**Provided text:**
Segment Open
PENICILLIUM

SPECIES

MICROSCOPIC APPEARANCE

Hyphae septate, hyaline. Conidiophores simple or branched. Phialides grouped in brush-like clusters (penicilli) at the ends of the conidiophores; conidia unicellular, round to ovoid, hyaline or pigmented, rough walled or smooth, in chains.

MACROSCOPIC APPEARANCE

Surface: Texture velvety to powdery; Green, blue-green, gray-green, white, yellow, or pinkish on the surface.
Reverse: Usually white to yellowish, sometimes red or brown.
Growth Rate: Moderately rapid to rapid.
Note: If the isolate produces a red reverse and diffuse pigment in the agar, P. marneffei must be considered and the organism should be tested for thermal dimorphism; this is especially relevant if the patient has recently visited southeast Asia.

DISTINGUISHING FEATURES

Penicillium is distinguished by its frequently greenish colonies and its branching or simple conidiophores supporting phialides in brush-like clusters known as penicilli. It is differentiated from Paecilomyces by its phialides lacking long, pointed apical extensions. In contrast to Scopulariopsis , its conidia lack a truncate base. P. marneffei produces downy gray-green colonies, often with a brownish or red tint caused by the presence of red or yellow pigmented sterile hyphae in the colony. The colonies, when incubated at 37 degrees C. on Sabouraud Dextrose Agar, characteristically lose this pigmentation and convert into yeast-like cells multiplying by fission. The diagnosis of infection due to P. marneffei rests on the histopathologic demonstration of cells multiplying by fission in the interior of leukocytes.
Segment Closed
**Exercise aim:** Write what follows in the Penicillium text, picking up right after its last sentence. The records are separate material and are not part of the Penicillium text.

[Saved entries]
Segment Open
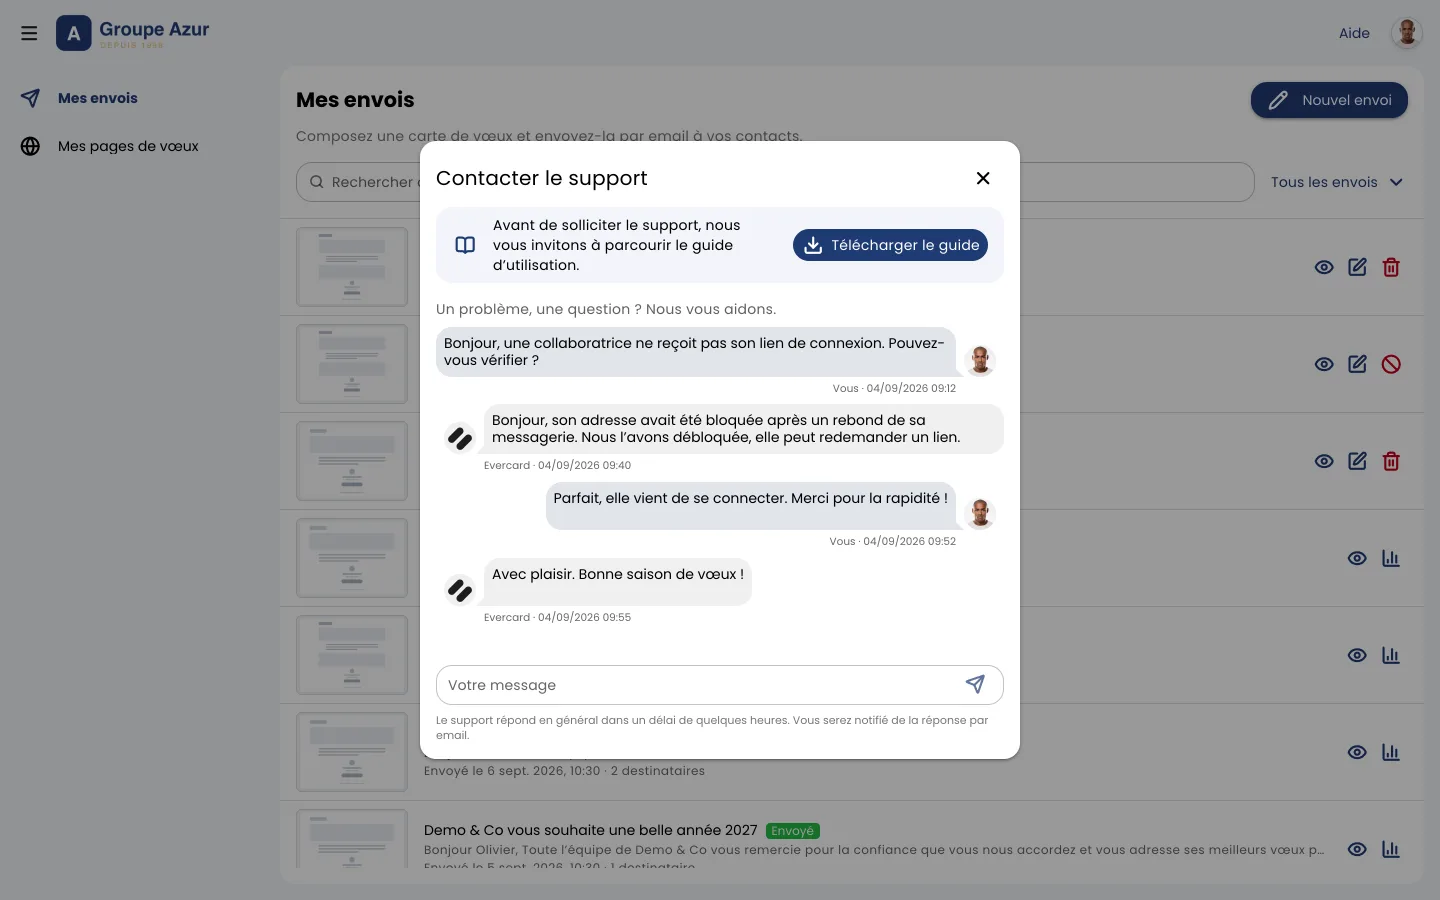Click the Télécharger le guide button
Viewport: 1440px width, 900px height.
pyautogui.click(x=890, y=245)
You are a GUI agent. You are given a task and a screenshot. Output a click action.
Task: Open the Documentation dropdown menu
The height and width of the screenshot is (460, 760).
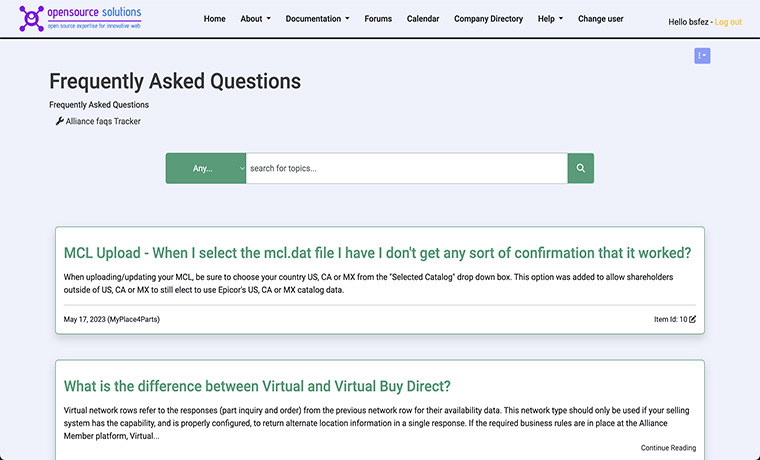[317, 19]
Segment Closed
**Task output:**
HABITAT

Penicillium are cosmopolitan, predominant in regions of temperate climate. Penicillia figure among the most common types of fungi isolated form the environment. Of the approximately 150 recognized species, some are frequently implicated in the deterioration of food products where they may produce mycotoxins. Other species are producers of penicillin. Infections with P. marneffei are primarily acquired in mountainous provinces of Northern Thailand, Laos, Myanmar, and Southeastern China.

PATHOGENICITY

Normally considered nonpathogenic with the exception of Penicillium marneffei , a dimorphic species capable of causing infection of the lymphatic system, the lungs, the liver, the skin, the spleen, and the bones. It has been known to cause keratitis (inflammation of the cornea), external ear, respiratory, and urinary tract infections, and endocarditis after insertion of valve prostheses.

RECOMMENDED MEDIA

Incubate at 25 degrees C. for 2-7 days.

REFERENCES

1. Hensyl, William R., et al. 1990. Stedman's Medical Dictionary , 25th ed. Williams & Wilkins, Baltimore, MD.

2. St. Germain, Guy and Summerbell, Richard, Ph.D. 1996. Identifying Filamentous Fungi , 1st ed. Star Publishing Company, Belmont, CA.

3. Larone, Davise, H. 1995. Medically Important Fungi , A Guide to Identification , 3rd ed. American Society for Microbiology Press, Washington, D.C.

4. The Oxoid Vade-Mecum of Microbiology . 1993. Unipath Ltd., Basingstoke, UK.